I noticed last night that I haven't blogged since our little announcement on the 5th... that's 12 days! The longest ever silence, I think, since I started blogging regularly five years ago. It has been good to take a little break... good to allow my body the rest it seems to desperately need right now, good to spend time just soaking and savouring days with these little people of mine, good to just enjoy life for the sake of it, and not feel the need to document it all... good to spend time with pen in hand, hovering over my private journal, rather than fingertips clicking away at this public one.
But I have missed it too. Blogging has become such an unexpected and joyous gift.
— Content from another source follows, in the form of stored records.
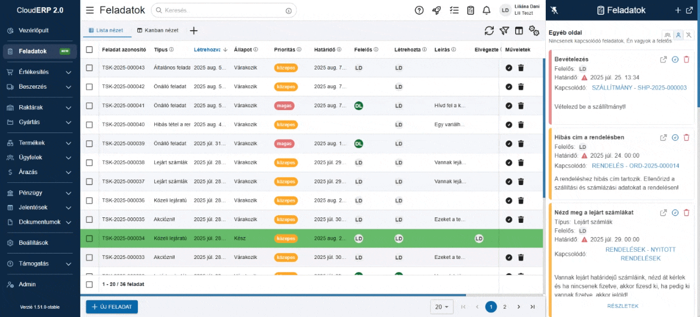Open the rocket "what's new" icon
Viewport: 700px width, 317px height.
(436, 10)
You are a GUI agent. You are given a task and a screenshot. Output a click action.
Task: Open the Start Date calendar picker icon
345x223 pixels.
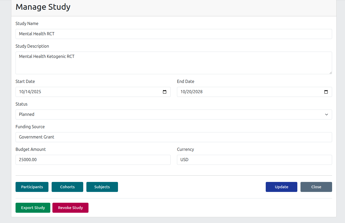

Somehow the process of writing and sharing has helped me, so many times, to get my own thoughts clear, to regain perspective, to point me back to the Saviour... its been a creative outlet, and a place for me to document these days... the ones that feel so long, and yet fly by with ever-increasing speed, it seems.
And so, as the exhaustion seems to be passing, the bouts of nausea seem less and less frequent, and the building work enters a new phase, I'm feeling the call back to this little space. SO many ideas... so little time to actually write and record and edit and publish. There really are not enough hours in the day.
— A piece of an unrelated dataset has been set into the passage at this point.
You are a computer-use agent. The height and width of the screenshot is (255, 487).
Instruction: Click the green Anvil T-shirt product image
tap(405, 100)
And so I thought I'd fill in the gaps... our little boy is finally WALKING and is in his element and thoroughly revelling in his newfound freedom. At 17 months, he was OH so ready! He continues to be the source of much delight and joy and is beginning to display a very quirky but fun sense of humour. His language is coming on gradually... a few words here and there, but he finds ways around it a lot of the time. It has been a lesson in patience for both of us. For him, the incredible frustration of not being understood, for me, the need to adapt to a child who, at 17 months, cannot tell me what he wants - after two girls who were speaking in sentences by this age, its been quite a steep learning curve for me!
The girls are thriving. Ava is a sponge for learning and just wants to drink it all up. I so hope it is always that way with her. She has such a thirst and delight in knowledge, and spends pretty much the entirety of her free time either in role play with her little sister, or pouring over some workbook. She is an incredible big sister, and has so much patience and time for both her little siblings. I thank God for the caring, nurturing personality he has given her, which serves her in the role as eldest sibling so well.
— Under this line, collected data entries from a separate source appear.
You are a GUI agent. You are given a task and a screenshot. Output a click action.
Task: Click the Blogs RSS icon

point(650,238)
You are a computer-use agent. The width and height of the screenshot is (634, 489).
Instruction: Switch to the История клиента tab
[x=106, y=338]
Heidi is our little drama queen, spends most of her time dressed up and can often be discovered using her "american" accent (which is highly amusing!) She is a delight to us, and the comedian of the family and just seems to have grown up so much these past couple of months. No longer our baby girl, but a real little lady. She comes out with the most brilliantly hilarious things and is loving having her own little posse of friends at Nursery.
We have had a fair share of rollercoaster days these past few weeks - sick bugs, tantrums, morning sickness, living on a building site, living off the bare necessities while the vast majority of our kitchen is packed up in boxes... it hasn't always been fun, and it certainly hasn't been the easiest phase of life... but in it all, the faithfulness of God holds firm. The anchor in the ship that's been feeling a little tossed at times has held fast, as he always does, and situations and circumstances that have at times threatened to overwhelm, haven't. He is enough. Always.
And so we hit the half way mark of November, and things begin to ramp up as we begin preparations for Advent. Life is chaotic and busy and frantic... and yet our hearts are oh, so, so full...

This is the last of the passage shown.